Nuzzi ist nicht der einzige Investigativjournalist, der in diesen Tagen in Rom mit Enthüllungen zu den Finanzgeschäften des Vatikans aufwartet, zeitgleich soll ein Buch eines Kollegen des Espresso erscheinen, das auf Italienisch den schönen Titel Avarizia trägt: „Habgier“. Allerdings ist Nuzzi auf dem Terrain der Vatikan-Enthüllungen der Platzhirsch, sein in Deutschland vom Ecowin-Verlag verlegtes Buch erscheint zeitgleich in 23 Ländern in sieben Sprachen – und die italienische Presse ergeht sich in Vermutungen, wer dem Journalisten wohl dieses Mal das Geheimmaterial zugespielt hat: ein rachsüchtiger homosexueller Kardinal und ein hoher Beamter der Vatikanbank?
Aber dann überschlagen sich die Ereignisse: Am 2. November verhaftet die Polizei zwei Personen, die verdächtigt werden, als Whistleblower die Informanten Nuzzis und des anderen Journalisten zu sein. (Im Vatikan-Staat kann die Veröffentlichung vertraulicher Dokumente mit bis zu acht Jahren Gefängnis bestraft werden.) Die Verdächtigen gehören der vom Papst eingesetzten Untersuchungskommission an: Monsignore Lucio Angel Vallejo Balda und die 30-jährige Francesca Immacolata Chaouqui, die sich um den Aufbau einer neuen Abteilung kümmern soll, der die gesamte Kommunikation im Vatikan untersteht.

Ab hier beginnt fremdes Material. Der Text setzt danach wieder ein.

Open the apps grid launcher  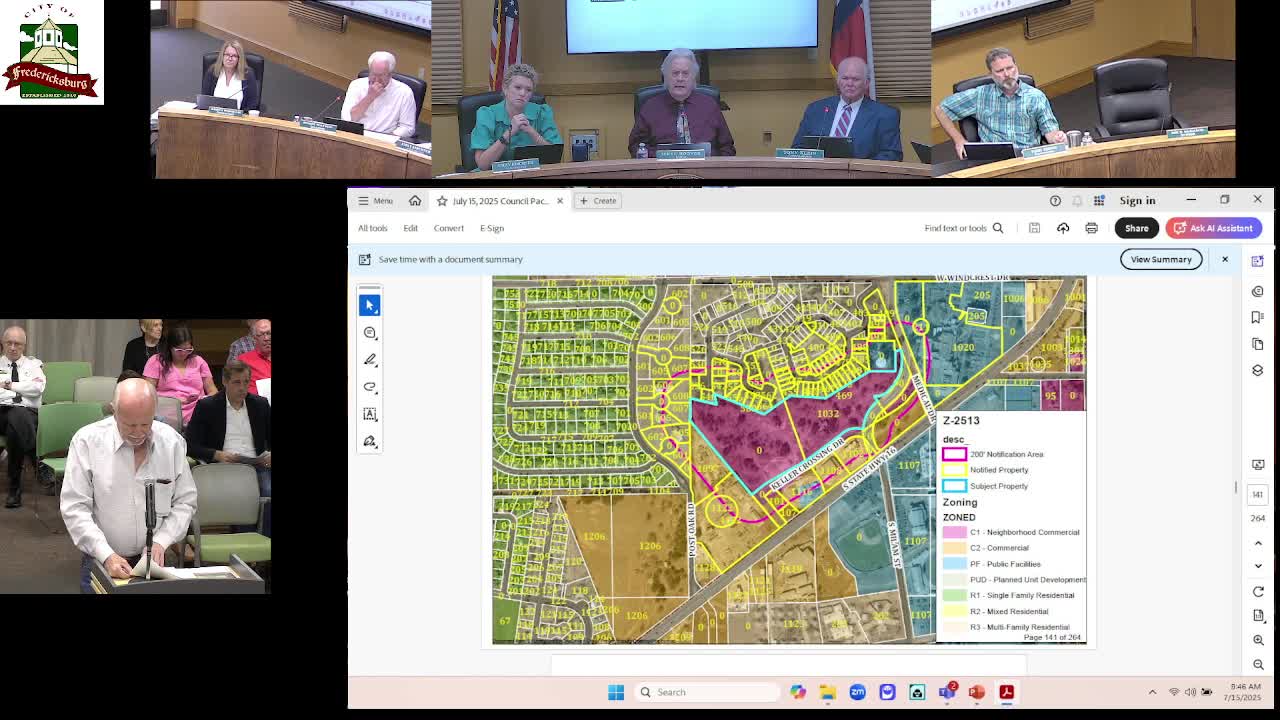click(x=1099, y=200)
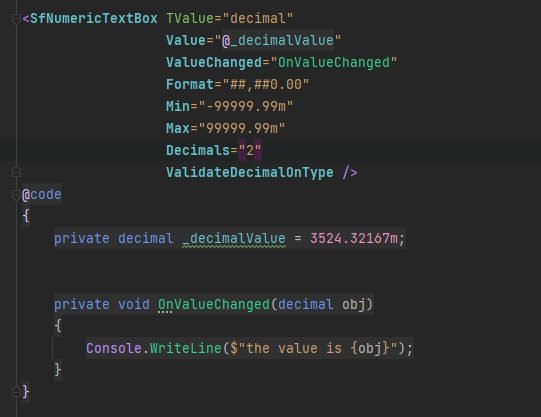The width and height of the screenshot is (541, 417).
Task: Click the fold end marker beside ValidateDecimalOnType
Action: tap(16, 172)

Auch im Gespräch mit der ZEIT vor ein paar Tagen hält sich Gianluigi Nuzzi natürlich bedeckt. Er verweist nur auf die Umstände, unter denen im Oktober die Bischofssynode zur Ehe und Familie stattfand: auf der einen Seite das bizarre Outing des polnischen Priesters, auf der anderen das Gerücht, das von den Reformgegnern gestreut wurde, der Papst leide unter einem Gehirntumor. Kurz: Seine Reformen seien nicht ernst zu nehmen.
Die wichtigste Erkenntnis, die man aus Nuzzis Buch zieht, lautet, dass die größte Gefahr für Papst Franziskus nicht von Strenggläubigen ausgeht, die seine Neigung zur Liberalisierung bekämpfen. Viel gefährlicher sind die Reformen des Papstes selbst, weil sie den einzig wahren wunden Punkt des Vatikans berühren: das Geld. Und aus dieser Perspektive gesehen versteht man auch besser, warum die Liberalisierung von Homosexualität durch die Reformfeinde des Vatikans so erbittert bekämpft wird: Wenn die Geldgeschäfte transparent wären und Homosexuelle keine Sünder mehr, dann wären viele Mitglieder der Kurie nicht mehr erpressbar.